ぼくは噛み砕かれるために生まれてきた。
そして吐き出され、踏み潰され、ヘラでそぎ落とされる。
ガムだ。
通信機器のSEだった北村という男は、インターネット通販で僕を購入した。
ガムを通販?送料の無駄ではないか。
僕はギニアの労働者の黒い足の白い面でよく踏みにじられ、
ガムベースとなり、清潔なライムグリーン色の容器に数多くの同胞達とともに詰め合わせられ、
シンガポールの交易会社経由で日本の工場に卸された。
僕は・・・10円ぐらいになるらしい。
同じ容器に詰められた同胞達500人ほどと同じ行き先に行くことが出来たのは幸せだ。
そうか、北村は、大量に安く購買したのか。
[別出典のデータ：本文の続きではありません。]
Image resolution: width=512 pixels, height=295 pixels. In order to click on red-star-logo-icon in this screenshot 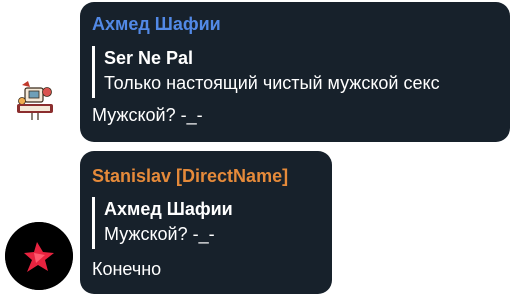, I will do `click(39, 256)`.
なかなか賢い男ではないか。
少し、北村に噛み砕かれてやってもいい気がした。
北村は仕事中に僕をケースからつかみ出し、噛み砕いた。
よくイライラしている男である。何でも、34になるというのに、独り者らしい。
喫煙室で、一人だけぼくを噛みながら、出て行った女房の話をしている。
北村の同僚達は、以前同じ会社で秘書をしていた北村の女房をよく知っているらしい。
彼女は煙草の煙が嫌いだったという。北村が禁煙にも成功し、癖のパチスロも足を洗ったとのことで、
もう一度仲直りしてみろという。ほほう。どうなのだ、北村?歯の動きが止まったぞ。
後輩の男がキャバクラに連れて行ってくれと北村にうるさい。そういうのは、
先輩、たまってるからっすよ。貯まっている?なにが貯まっているというのだ北村。
同胞に聞くうわさによれば、多くの日本人はきちんと紙に包んで捨ててくれるという。
次はアルミ箔の旅か、と楽しみにしているのだが、北村はなかなかぼくを出さない。
北村。今日はどうしたというのだ。
20時になり、後輩が北村に抱きついてくる。錦糸町に連れて行けという。
あぶない!北村が僕を飲み込みでもしたらどうするというのだ!
北村は帰りの乗り変えのホームで、とうとう僕を吐き出した。
というより、口から落とした。
向かい側のホームのトレンチコート姿の色の白い女を、凝視している。
誰にも聞こえぬ声で、聡子、といった。
北村よ、駆け出せ。失うものは無い、駆け出すのだ。床に落ちたぼくは力の限り祈った。
電車がホームに停車し、発車した。北村は最後の瞬間に、ドアのなかに滑り込んだ。
なんとかの穴の小さい野郎だ。そうつぶやいてぼくは、この先どうしようと、途方にくれた。
暫くすると、息せききって階段を下りてくる音がした。その音はぼくにだんだんと近づき、
ホームぎりぎりの僕をパンプスで踏みにじった。
パンプスは遠ざかる電車を見つめ、微動だにせずいる。
泣くのではない、聡子よ。ぼくが君を、家まで送ろう。